[Records excerpted from a collection]
===============

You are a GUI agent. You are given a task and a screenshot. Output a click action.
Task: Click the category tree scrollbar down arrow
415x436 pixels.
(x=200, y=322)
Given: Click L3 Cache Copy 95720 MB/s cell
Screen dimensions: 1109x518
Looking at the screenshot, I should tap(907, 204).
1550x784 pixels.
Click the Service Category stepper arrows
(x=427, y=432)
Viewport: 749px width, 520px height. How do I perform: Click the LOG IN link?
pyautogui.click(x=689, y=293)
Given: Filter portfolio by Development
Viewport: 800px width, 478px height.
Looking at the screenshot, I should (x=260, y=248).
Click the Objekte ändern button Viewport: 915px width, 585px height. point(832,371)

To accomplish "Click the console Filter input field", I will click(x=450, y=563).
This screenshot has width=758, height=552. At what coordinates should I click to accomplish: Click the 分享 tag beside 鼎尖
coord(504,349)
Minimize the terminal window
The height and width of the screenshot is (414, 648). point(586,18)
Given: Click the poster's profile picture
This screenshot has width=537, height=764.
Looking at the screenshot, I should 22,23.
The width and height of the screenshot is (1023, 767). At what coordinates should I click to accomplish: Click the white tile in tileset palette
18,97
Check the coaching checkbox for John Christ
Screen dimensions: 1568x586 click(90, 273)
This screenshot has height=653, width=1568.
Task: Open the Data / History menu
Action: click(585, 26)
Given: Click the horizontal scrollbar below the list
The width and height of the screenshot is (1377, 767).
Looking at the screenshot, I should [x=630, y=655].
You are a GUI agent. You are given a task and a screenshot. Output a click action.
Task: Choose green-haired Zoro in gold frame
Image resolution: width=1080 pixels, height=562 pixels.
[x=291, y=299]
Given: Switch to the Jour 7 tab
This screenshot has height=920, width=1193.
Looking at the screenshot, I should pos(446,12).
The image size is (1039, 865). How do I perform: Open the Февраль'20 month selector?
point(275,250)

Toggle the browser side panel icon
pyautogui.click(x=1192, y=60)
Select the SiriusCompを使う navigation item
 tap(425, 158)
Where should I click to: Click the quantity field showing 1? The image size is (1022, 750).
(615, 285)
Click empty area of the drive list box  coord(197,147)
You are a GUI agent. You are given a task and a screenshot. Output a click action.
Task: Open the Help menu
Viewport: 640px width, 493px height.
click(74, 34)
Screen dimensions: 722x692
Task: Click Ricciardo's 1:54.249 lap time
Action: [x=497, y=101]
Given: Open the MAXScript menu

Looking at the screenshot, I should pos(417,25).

===============

● THE TASK:
Return each line among the entries that holds the word "Filter".

● ANSWER TO THIS TASK:
Given: Filter portfolio by Development
To accomplish "Click the console Filter input field", I will click(x=450, y=563).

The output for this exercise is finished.